Sampling Counties for Air Quality 

Statistical Topic:
One of the essentials of good research and data collection is making sure that you have selected a sample which is representative of the population you are interested in studying.  We must choose every observation in a data set in such a way that we have a truly random sample, meaning that each and every element of the population has an equal chance of being included in the sample.
Student Issue:
What is the air quality for counties in your state? How does your county's air quality compare with the entire state's?
Data Set:
Use a table containing emissions of your state by county.  The example I am currently using is  the 1999 emissions report from the Kentucky Division of Air Quality which has reported emissions for both counties and regions of the state.  The emission variables are the amount in tons for the following EPA regulated emissions:  sulfur dioxide, nitrous oxide, carbon dioxide, violatile organophosphate compounds and the amount of particulate matter in the air. Using the Internet sites shown below, your instructor will find a data set for your state listing emissions for each county.

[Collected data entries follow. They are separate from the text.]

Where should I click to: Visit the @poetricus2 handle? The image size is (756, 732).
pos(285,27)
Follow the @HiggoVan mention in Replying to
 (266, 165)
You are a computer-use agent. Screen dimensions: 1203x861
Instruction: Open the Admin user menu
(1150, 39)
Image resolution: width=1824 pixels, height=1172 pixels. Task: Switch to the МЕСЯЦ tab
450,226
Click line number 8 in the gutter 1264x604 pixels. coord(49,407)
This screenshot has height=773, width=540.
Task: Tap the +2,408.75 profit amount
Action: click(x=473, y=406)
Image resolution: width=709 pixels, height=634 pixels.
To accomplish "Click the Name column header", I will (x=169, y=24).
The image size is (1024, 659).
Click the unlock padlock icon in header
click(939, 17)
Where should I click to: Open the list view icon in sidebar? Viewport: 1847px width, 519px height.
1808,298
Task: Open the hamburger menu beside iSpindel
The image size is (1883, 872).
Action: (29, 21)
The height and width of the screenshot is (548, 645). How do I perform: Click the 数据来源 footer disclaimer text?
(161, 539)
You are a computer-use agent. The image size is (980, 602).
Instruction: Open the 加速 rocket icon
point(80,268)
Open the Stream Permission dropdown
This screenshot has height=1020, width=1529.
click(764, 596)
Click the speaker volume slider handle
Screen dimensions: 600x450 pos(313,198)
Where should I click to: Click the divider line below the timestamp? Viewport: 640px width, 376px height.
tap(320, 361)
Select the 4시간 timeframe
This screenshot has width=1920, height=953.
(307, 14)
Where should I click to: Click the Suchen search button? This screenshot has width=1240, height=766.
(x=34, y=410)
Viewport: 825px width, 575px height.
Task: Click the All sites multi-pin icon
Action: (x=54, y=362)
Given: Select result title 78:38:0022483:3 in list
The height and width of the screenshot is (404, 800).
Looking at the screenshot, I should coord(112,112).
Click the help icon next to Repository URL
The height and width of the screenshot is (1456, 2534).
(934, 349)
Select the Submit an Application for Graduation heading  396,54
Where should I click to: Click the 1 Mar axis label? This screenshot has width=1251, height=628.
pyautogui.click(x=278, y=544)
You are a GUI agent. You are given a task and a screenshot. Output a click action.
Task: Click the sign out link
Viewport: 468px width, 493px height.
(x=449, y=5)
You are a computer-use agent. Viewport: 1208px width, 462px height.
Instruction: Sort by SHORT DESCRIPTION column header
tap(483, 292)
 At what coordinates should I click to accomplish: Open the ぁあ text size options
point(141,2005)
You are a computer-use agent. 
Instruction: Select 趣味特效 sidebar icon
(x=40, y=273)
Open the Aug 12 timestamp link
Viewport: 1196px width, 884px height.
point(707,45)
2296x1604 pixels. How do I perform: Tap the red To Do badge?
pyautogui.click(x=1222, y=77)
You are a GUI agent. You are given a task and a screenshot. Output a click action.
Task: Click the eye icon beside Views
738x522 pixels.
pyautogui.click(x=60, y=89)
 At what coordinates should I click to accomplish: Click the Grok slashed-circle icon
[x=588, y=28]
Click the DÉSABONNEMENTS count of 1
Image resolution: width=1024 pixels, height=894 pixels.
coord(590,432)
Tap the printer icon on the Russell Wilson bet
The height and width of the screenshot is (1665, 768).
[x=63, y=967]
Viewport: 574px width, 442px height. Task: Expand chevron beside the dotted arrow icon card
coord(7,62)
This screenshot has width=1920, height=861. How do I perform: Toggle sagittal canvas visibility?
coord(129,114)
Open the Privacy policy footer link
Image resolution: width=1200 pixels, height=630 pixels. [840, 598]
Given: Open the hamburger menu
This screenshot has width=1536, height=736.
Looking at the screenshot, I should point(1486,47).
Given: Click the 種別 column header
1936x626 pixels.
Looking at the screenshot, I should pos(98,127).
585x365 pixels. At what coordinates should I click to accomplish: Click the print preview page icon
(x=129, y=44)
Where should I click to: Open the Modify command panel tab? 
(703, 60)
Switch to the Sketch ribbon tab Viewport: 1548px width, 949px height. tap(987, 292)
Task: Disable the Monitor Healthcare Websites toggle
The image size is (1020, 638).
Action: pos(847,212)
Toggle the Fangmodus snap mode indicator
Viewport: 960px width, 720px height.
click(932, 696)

Goal of Data Analysis Lab:
Determine the importance of random sampling in testing research questions.  Compare a sample mean created through random sampling with other means generated by students in your class.  Also compare these means with those obtained through stratified random sampling. 
Statistical Techniques:
  1. Identify each county by giving it a number from 1 to the number of counties.  Using a random number generator, select 15 counties from all the counties for the variable sulfur dioxide.  Compute the sample mean and standard deviation for this emission.  Place your sample mean on the board? How does your sample mean compare with sample means generated by your classmates
  2. Compute the total number of samples you could generate by selecting 15 counties from all the counties in the state.  Use the combination function on your calculator or use the formula given by your instructor.
  3. Renumber each county according to the regions of the state (Kentucky has 9 regions as designated by the Environmental Protection Agency).  Again using a random number generator select three counties from each region (if possible), and compute the sample mean and standard deviation for these three means  Place your stratified sample mean on the board. How does this mean compare with other stratified means? How does this mean compare with randomly sampled means that were not stratified?
  4. Draw two histograms-one for the randomly selected means and the second for the stratified by county randomly selected means.  How do these two histograms compare? 
Social Commentary:
  1. How does your county compare with others in the state for all types of emissions?
  2. What is your county doing to lower these emissions and improve air quality?
Web Sites for Environmental Data:
  1. EPA Center for Environmental Information and Statistics:
    • http://www.epa.gov/ceis
  2. EPA ZipCode Search (Map of Your Neighborhood):
    • http://www.epa.gov/enviro/zipcode_js.html
  3. Scorecard Provided by the Environmental Defense Fund:
    1. http://www.scorecard.org